George Lakoff wrote in Don’t Think of an Elephant that the Republican Party has (traditionally) been better at appearing cohesive from the outside despite existing inner turmoil. Republican groups with different agendas would work together with the understanding that the needs of all would eventually be met if groups waited their turn. This election cycle knocked down the wall around the Republicans, exposing their infighting, weaknesses and the last gasps of a party on life support.
I would add here that George W. Bush isn’t good at much, but one ability he certainly has is unifying power among the factions of the GOP. The free-market fundamentalists, the evangelicals, and the hawks all see him as one of their own. It’s truly remarkable.

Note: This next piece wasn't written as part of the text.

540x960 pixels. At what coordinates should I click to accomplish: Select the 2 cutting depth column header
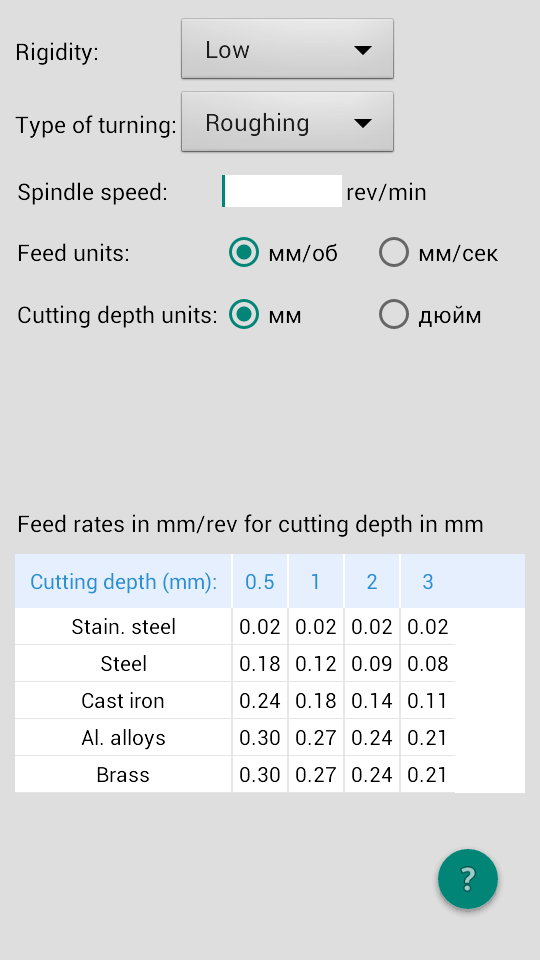[372, 581]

The Republicans lost the election in a major way, shedding Senate seats along with the White House. It would appear to be a time for the party to do a major overhaul, building the new agenda more around Reformer policies- like economic equality, inclusion and global warming policy- that would appeal more to the modern electorate than the Traditionalist model does. And when it comes time for that shift to happen, Democrats should be as supportive as they can be of the change. An enemy of an enemy is our friend and the Reformers want to cut off their crazy wing as much as we’d like them to.
In Paul Krugman’s latest (excellent) book, he argues that the age of centrist government of the 50’s was entirely the result of the compression of wealth via the new deal, and of a concerted effort on the part of the Democrats after they took decisive control of Congress.
We’ve got the latter, let’s hope in leads to the former, and (in the long run), the end of the wingnuts.